Parrotfish are charismatic reef residents of Thailand’s Similan Islands, painting granite reefs with motion and color. By day, they cruise coral gardens and boulder outcrops, rasping algae and cyanobacteria from hard surfaces with beak-like teeth. Their constant grazing keeps algal growth in check, allowing corals to breathe, feed, and recruit. Many Similan parrotfish also crunch dead coral, grinding it in specialized pharyngeal jaws and excreting fine, white sand—an underappreciated process that builds the Similans’ silky beaches and replenishes shallow sand flats where juvenile reef life can shelter.
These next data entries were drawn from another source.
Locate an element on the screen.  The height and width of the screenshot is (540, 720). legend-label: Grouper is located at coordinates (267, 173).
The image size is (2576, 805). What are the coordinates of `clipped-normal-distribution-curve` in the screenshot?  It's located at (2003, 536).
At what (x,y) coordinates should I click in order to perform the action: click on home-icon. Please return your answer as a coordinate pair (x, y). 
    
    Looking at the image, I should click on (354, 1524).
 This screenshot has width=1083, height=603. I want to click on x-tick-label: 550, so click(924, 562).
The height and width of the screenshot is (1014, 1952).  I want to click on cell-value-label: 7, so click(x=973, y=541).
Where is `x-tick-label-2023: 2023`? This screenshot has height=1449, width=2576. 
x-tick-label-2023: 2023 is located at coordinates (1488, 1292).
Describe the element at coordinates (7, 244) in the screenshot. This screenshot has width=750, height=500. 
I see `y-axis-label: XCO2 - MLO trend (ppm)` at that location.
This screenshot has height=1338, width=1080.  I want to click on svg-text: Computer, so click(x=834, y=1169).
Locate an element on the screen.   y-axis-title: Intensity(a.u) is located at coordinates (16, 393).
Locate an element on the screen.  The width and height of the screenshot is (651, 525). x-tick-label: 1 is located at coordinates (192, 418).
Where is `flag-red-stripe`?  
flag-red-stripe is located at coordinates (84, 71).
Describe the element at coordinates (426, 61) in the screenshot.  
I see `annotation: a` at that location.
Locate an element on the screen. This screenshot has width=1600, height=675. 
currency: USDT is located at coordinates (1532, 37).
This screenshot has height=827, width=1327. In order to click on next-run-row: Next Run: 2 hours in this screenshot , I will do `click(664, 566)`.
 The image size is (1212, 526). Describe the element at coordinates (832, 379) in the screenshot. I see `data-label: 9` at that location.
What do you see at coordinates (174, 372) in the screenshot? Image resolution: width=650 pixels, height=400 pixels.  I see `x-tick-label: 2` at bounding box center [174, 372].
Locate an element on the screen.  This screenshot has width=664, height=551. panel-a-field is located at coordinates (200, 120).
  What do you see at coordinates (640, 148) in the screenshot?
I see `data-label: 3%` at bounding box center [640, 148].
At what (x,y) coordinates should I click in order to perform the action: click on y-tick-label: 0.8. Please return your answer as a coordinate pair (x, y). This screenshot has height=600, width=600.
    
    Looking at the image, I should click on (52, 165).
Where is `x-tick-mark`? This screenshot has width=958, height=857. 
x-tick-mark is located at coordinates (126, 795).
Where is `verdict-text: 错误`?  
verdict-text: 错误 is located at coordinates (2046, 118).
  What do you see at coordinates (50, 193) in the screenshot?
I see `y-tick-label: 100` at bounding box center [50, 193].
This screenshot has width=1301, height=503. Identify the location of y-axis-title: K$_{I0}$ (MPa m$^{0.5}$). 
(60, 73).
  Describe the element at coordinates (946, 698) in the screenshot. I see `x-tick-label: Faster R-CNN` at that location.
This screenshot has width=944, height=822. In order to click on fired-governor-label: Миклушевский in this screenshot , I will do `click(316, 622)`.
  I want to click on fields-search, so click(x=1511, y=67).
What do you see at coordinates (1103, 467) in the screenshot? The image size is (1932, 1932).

Divers encounter several species here, from elusive bumphead parrotfish—unforgettable when a green-helmeted school passes—to mid-sized scarids flashing blues, greens, and pinks. Juveniles and females often display mottled, camouflaged tones, shifting to brighter terminal-phase males through sequential hermaphroditism, a strategy that stabilizes breeding populations on patchy reefs.
At night, some species tuck into crevices and secrete a translucent mucus cocoon that may mask their scent from predators like moray eels. This nightly “sleeping bag” is a highlight on sites such as East of Eden and Anita’s Reef, where torch beams reveal glistening cocoons. Healthy parrotfish populations signal resilient reefs, and responsible diving.